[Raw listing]
┌────────

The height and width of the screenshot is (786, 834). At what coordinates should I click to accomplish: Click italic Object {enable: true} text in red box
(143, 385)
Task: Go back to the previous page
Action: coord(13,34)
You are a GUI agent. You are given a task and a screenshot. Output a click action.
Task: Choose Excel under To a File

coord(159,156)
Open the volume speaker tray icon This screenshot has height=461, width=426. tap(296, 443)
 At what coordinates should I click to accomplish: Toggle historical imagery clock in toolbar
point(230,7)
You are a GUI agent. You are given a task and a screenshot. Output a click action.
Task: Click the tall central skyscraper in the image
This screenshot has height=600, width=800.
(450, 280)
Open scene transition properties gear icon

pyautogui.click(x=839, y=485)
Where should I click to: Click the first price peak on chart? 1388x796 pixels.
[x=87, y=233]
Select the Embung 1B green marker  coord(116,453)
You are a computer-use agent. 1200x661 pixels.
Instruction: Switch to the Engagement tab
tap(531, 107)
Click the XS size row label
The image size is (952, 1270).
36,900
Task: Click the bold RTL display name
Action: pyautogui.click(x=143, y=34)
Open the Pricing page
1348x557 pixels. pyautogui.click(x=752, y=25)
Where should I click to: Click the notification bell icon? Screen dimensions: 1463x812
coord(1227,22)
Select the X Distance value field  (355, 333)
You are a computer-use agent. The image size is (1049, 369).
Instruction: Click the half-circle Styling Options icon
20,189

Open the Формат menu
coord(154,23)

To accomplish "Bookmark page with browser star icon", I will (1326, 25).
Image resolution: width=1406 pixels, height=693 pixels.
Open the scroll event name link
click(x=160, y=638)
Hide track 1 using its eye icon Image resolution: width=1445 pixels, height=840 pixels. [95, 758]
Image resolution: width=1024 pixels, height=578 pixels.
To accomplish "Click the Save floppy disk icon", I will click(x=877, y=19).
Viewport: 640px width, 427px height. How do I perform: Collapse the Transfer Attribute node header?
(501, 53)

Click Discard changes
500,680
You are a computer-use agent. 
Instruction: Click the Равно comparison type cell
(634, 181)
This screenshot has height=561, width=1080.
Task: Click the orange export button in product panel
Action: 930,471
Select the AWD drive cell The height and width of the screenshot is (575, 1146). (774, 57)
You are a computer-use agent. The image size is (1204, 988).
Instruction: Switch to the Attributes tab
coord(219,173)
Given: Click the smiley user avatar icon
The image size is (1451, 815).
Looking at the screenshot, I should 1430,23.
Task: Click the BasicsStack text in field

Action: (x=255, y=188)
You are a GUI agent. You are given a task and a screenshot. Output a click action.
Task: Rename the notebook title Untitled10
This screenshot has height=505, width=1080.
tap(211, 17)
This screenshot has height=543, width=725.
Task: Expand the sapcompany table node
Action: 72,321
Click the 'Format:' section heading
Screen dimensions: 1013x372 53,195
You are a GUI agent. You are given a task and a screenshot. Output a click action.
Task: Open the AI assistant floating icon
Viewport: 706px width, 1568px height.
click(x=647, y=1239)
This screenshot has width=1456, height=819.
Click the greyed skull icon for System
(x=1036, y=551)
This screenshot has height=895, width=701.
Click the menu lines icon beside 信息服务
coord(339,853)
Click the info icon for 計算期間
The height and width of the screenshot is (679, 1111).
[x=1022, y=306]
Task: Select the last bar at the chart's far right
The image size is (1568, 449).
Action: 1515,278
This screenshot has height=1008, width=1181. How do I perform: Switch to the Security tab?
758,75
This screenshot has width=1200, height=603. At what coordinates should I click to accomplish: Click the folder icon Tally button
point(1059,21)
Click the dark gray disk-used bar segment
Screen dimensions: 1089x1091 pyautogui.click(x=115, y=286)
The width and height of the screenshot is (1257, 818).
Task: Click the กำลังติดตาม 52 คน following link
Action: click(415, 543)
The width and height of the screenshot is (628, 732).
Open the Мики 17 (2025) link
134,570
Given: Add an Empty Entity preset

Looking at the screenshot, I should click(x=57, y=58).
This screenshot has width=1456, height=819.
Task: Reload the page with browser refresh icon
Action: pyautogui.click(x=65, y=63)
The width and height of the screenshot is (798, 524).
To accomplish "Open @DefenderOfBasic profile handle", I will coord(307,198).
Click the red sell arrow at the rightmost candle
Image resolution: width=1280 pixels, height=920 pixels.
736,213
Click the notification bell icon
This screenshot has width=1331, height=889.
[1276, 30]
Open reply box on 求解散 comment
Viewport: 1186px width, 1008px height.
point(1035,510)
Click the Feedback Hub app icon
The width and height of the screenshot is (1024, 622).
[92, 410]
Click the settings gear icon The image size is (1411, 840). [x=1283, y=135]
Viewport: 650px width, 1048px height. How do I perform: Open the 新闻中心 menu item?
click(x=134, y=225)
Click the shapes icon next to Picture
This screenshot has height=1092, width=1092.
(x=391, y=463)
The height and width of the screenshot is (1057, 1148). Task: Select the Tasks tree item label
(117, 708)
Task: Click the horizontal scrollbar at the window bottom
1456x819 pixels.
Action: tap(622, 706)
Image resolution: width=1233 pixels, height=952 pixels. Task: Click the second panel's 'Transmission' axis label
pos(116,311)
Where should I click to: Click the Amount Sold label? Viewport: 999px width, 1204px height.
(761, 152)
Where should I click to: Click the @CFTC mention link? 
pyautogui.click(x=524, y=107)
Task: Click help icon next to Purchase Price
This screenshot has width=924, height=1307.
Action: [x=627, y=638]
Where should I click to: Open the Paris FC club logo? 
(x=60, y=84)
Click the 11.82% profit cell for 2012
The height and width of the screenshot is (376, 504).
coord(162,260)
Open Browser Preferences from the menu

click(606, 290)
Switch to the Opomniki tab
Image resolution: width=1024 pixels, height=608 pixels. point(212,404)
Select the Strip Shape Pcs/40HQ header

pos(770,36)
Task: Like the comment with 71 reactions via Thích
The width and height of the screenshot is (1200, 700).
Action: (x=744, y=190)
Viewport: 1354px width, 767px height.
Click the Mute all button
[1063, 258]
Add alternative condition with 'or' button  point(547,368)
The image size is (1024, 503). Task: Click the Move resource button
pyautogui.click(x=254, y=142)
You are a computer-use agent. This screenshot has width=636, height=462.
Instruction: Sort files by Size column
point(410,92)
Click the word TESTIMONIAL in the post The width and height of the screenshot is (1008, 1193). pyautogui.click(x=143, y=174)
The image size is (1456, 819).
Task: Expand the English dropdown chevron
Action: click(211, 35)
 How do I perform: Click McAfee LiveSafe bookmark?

└────────

What the exercise asks: Repeat every line of the listing above, exactly as it appears.

Output of the exercise:
The height and width of the screenshot is (786, 834). At what coordinates should I click to accomplish: Click italic Object {enable: true} text in red box
(143, 385)
Task: Go back to the previous page
Action: coord(13,34)
You are a GUI agent. You are given a task and a screenshot. Output a click action.
Task: Choose Excel under To a File

coord(159,156)
Open the volume speaker tray icon This screenshot has height=461, width=426. tap(296, 443)
 At what coordinates should I click to accomplish: Toggle historical imagery clock in toolbar
point(230,7)
You are a GUI agent. You are given a task and a screenshot. Output a click action.
Task: Click the tall central skyscraper in the image
This screenshot has height=600, width=800.
(450, 280)
Open scene transition properties gear icon

pyautogui.click(x=839, y=485)
Where should I click to: Click the first price peak on chart? 1388x796 pixels.
[x=87, y=233]
Select the Embung 1B green marker  coord(116,453)
You are a computer-use agent. 1200x661 pixels.
Instruction: Switch to the Engagement tab
tap(531, 107)
Click the XS size row label
The image size is (952, 1270).
36,900
Task: Click the bold RTL display name
Action: pyautogui.click(x=143, y=34)
Open the Pricing page
1348x557 pixels. pyautogui.click(x=752, y=25)
Where should I click to: Click the notification bell icon? Screen dimensions: 1463x812
coord(1227,22)
Select the X Distance value field  (355, 333)
You are a computer-use agent. The image size is (1049, 369).
Instruction: Click the half-circle Styling Options icon
20,189

Open the Формат menu
coord(154,23)

To accomplish "Bookmark page with browser star icon", I will (1326, 25).
Image resolution: width=1406 pixels, height=693 pixels.
Open the scroll event name link
click(x=160, y=638)
Hide track 1 using its eye icon Image resolution: width=1445 pixels, height=840 pixels. [95, 758]
Image resolution: width=1024 pixels, height=578 pixels.
To accomplish "Click the Save floppy disk icon", I will click(x=877, y=19).
Viewport: 640px width, 427px height. How do I perform: Collapse the Transfer Attribute node header?
(501, 53)

Click Discard changes
500,680
You are a computer-use agent. 
Instruction: Click the Равно comparison type cell
(634, 181)
This screenshot has height=561, width=1080.
Task: Click the orange export button in product panel
Action: 930,471
Select the AWD drive cell The height and width of the screenshot is (575, 1146). (774, 57)
You are a computer-use agent. The image size is (1204, 988).
Instruction: Switch to the Attributes tab
coord(219,173)
Given: Click the smiley user avatar icon
The image size is (1451, 815).
Looking at the screenshot, I should 1430,23.
Task: Click the BasicsStack text in field

Action: (x=255, y=188)
You are a GUI agent. You are given a task and a screenshot. Output a click action.
Task: Rename the notebook title Untitled10
This screenshot has height=505, width=1080.
tap(211, 17)
This screenshot has height=543, width=725.
Task: Expand the sapcompany table node
Action: 72,321
Click the 'Format:' section heading
Screen dimensions: 1013x372 53,195
You are a GUI agent. You are given a task and a screenshot. Output a click action.
Task: Open the AI assistant floating icon
Viewport: 706px width, 1568px height.
click(x=647, y=1239)
This screenshot has width=1456, height=819.
Click the greyed skull icon for System
(x=1036, y=551)
This screenshot has height=895, width=701.
Click the menu lines icon beside 信息服务
coord(339,853)
Click the info icon for 計算期間
The height and width of the screenshot is (679, 1111).
[x=1022, y=306]
Task: Select the last bar at the chart's far right
The image size is (1568, 449).
Action: 1515,278
This screenshot has height=1008, width=1181. How do I perform: Switch to the Security tab?
758,75
This screenshot has width=1200, height=603. At what coordinates should I click to accomplish: Click the folder icon Tally button
point(1059,21)
Click the dark gray disk-used bar segment
Screen dimensions: 1089x1091 pyautogui.click(x=115, y=286)
The width and height of the screenshot is (1257, 818).
Task: Click the กำลังติดตาม 52 คน following link
Action: click(415, 543)
The width and height of the screenshot is (628, 732).
Open the Мики 17 (2025) link
134,570
Given: Add an Empty Entity preset

Looking at the screenshot, I should click(x=57, y=58).
This screenshot has width=1456, height=819.
Task: Reload the page with browser refresh icon
Action: pyautogui.click(x=65, y=63)
The width and height of the screenshot is (798, 524).
To accomplish "Open @DefenderOfBasic profile handle", I will coord(307,198).
Click the red sell arrow at the rightmost candle
Image resolution: width=1280 pixels, height=920 pixels.
736,213
Click the notification bell icon
This screenshot has width=1331, height=889.
[1276, 30]
Open reply box on 求解散 comment
Viewport: 1186px width, 1008px height.
point(1035,510)
Click the Feedback Hub app icon
The width and height of the screenshot is (1024, 622).
[92, 410]
Click the settings gear icon The image size is (1411, 840). [x=1283, y=135]
Viewport: 650px width, 1048px height. How do I perform: Open the 新闻中心 menu item?
click(x=134, y=225)
Click the shapes icon next to Picture
This screenshot has height=1092, width=1092.
(x=391, y=463)
The height and width of the screenshot is (1057, 1148). Task: Select the Tasks tree item label
(117, 708)
Task: Click the horizontal scrollbar at the window bottom
1456x819 pixels.
Action: tap(622, 706)
Image resolution: width=1233 pixels, height=952 pixels. Task: Click the second panel's 'Transmission' axis label
pos(116,311)
Where should I click to: Click the Amount Sold label? Viewport: 999px width, 1204px height.
(761, 152)
Where should I click to: Click the @CFTC mention link? 
pyautogui.click(x=524, y=107)
Task: Click help icon next to Purchase Price
This screenshot has width=924, height=1307.
Action: [x=627, y=638]
Where should I click to: Open the Paris FC club logo? 
(x=60, y=84)
Click the 11.82% profit cell for 2012
The height and width of the screenshot is (376, 504).
coord(162,260)
Open Browser Preferences from the menu

click(606, 290)
Switch to the Opomniki tab
Image resolution: width=1024 pixels, height=608 pixels. point(212,404)
Select the Strip Shape Pcs/40HQ header

pos(770,36)
Task: Like the comment with 71 reactions via Thích
The width and height of the screenshot is (1200, 700).
Action: (x=744, y=190)
Viewport: 1354px width, 767px height.
Click the Mute all button
[1063, 258]
Add alternative condition with 'or' button  point(547,368)
The image size is (1024, 503). Task: Click the Move resource button
pyautogui.click(x=254, y=142)
You are a computer-use agent. This screenshot has width=636, height=462.
Instruction: Sort files by Size column
point(410,92)
Click the word TESTIMONIAL in the post The width and height of the screenshot is (1008, 1193). pyautogui.click(x=143, y=174)
The image size is (1456, 819).
Task: Expand the English dropdown chevron
Action: click(211, 35)
 How do I perform: Click McAfee LiveSafe bookmark?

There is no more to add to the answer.